They say that whenever you need to know what’s going down in the neighborhood, the Barbershop is the best place to find out the scoop. In Chicago’s South Side, Calvin (Ice Cube) runs a well-known barbershop that is a staple in the African-American community. His father had once run the shop, as did his father’s father. This is Calvin’s, but he views the shop as nothing more than a nuisance and cash sink.

Looking to get ahead, Calvin ends up selling the shop to a local loan shark, Lester Wallace (Keith David), who wants to turn it into a strip club. Immediately getting sellers remorse, Calvin quickly sees what the establishment means to its many inhabitants, like eccentric yet wise Eddie (Cedric the Entertainer), and young man Ricky (Michael Ealy), trying to stay our of jail. For them, the barbershop is more than a place to just cut some hair or get a line up, but a place to congregate and just talk.


One of the things yours truly remembers about the late 90’s-mid 2000’s was the influx of urban movies that always seemed to pop up a few times during a year. A few were solid, but most were average and bad. At worst, viewing one of those bad urban flicks made me feel very embarrassed to be a member of the intended target audience, for the simple fact that the worst perpetrators highlighted the worst about black culture. Barbershop is one of the better ones in the genre, having real heart in combination to being funny.

The story that director Tim Story (Fantastic Four, Ride Along) and writer Mark Brown tell is a rather simple one. Great thing about the story is, that even with its predominately black cast, it doesn’t feel like it is solely a story for black audiences. It is somewhat like Friday in its “day in the life setup,” without the non-stop humor.  The main theme has to do with community, and what comes with it by way of what is called “healthy dialogue” by one character.

The community can be applied to anything, from a barbershop to a church to a neighborhood. If there is a piece of the story that doesn’t work as well, it would be the B plot of the ATM theft, led by characters played by Anthony Anderson and Larenz Tate. While they are funny, their antics don’t integrate as well into the overall happenings of the story as one would think until right at the end, in which at that point it comes off as contrived.

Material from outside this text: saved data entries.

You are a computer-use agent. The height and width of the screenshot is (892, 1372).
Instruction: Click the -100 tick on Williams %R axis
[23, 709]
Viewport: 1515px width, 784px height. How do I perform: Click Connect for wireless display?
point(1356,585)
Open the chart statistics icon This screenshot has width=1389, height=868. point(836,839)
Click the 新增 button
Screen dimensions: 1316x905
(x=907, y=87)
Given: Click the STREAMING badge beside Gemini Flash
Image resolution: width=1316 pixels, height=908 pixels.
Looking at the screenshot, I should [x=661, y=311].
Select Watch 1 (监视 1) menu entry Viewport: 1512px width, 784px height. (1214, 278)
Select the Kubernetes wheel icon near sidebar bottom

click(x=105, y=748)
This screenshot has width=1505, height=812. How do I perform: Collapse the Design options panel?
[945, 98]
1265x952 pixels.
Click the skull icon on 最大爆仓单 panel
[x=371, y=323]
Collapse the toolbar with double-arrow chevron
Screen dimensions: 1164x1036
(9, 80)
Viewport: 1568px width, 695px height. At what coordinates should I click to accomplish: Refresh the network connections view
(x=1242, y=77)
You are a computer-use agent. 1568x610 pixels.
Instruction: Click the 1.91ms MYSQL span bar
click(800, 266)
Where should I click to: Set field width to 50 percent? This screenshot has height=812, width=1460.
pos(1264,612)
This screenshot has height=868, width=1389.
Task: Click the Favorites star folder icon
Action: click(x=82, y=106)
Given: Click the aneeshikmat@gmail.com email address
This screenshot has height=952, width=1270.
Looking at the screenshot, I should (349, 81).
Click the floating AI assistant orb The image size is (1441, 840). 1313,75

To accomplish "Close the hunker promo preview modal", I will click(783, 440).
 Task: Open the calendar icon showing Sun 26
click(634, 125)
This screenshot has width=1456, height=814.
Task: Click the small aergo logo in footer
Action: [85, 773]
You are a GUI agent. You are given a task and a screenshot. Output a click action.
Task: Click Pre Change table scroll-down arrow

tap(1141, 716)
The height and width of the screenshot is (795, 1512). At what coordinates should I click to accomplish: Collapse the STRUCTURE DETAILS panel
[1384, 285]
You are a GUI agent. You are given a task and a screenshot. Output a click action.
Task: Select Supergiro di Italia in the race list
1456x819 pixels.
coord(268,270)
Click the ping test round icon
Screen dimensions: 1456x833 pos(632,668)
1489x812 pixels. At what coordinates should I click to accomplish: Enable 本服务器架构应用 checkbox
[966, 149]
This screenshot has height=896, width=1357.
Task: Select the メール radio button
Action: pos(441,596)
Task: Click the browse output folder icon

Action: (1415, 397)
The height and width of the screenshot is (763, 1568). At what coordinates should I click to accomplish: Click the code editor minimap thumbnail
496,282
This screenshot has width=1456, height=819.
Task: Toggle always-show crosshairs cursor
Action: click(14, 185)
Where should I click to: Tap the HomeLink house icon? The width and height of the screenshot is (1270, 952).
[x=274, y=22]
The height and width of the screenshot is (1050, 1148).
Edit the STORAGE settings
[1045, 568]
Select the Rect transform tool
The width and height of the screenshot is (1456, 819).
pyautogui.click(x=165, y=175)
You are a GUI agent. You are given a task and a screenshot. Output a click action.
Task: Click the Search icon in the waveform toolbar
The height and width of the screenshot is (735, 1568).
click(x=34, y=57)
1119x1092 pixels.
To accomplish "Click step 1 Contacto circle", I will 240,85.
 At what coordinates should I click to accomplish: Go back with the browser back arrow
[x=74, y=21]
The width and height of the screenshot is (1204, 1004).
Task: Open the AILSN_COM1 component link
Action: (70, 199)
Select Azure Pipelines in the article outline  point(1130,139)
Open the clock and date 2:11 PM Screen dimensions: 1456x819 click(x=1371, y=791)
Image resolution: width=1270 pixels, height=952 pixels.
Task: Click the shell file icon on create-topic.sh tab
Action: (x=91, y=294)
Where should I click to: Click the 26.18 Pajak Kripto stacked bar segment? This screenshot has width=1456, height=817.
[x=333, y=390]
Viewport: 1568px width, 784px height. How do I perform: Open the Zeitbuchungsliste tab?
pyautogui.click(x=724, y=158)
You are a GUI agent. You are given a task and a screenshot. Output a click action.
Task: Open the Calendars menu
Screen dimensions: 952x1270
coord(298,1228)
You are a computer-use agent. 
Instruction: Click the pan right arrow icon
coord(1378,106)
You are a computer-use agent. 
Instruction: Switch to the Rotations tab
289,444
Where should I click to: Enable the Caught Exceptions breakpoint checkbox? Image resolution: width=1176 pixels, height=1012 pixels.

Barbershop is an ensemble piece, but I’d say it is a one man show, and not the man who is first billed. Ice Cube is serviceable as the lead, and has a little more to do than most of his roles. And, it is refreshing to not see him mean mug his way through a whole feature. Other roles filled by Eve, Troy Garity, Sean Patrick Thomas, and Michael Ealy (the latter two having a little more depth than initially thought), add to the film. But the true standout and scene stealer is easily Cedric the Entertainer as the elder statesman barber Eddie. His line about Rosa Parks not doing anything may live in infamy (or at least at the time it did), but that shouldn’t take away from just how awesome Cedric is here. He’s simultaneously at the forefront of the funniest moments, as well as the poignant ones, which isn’t always easy to do.


Barbershop is entertaining and amusing while having a simple yet resounding message that doesn’t feel corny. Definitely a cut above most urban comedies.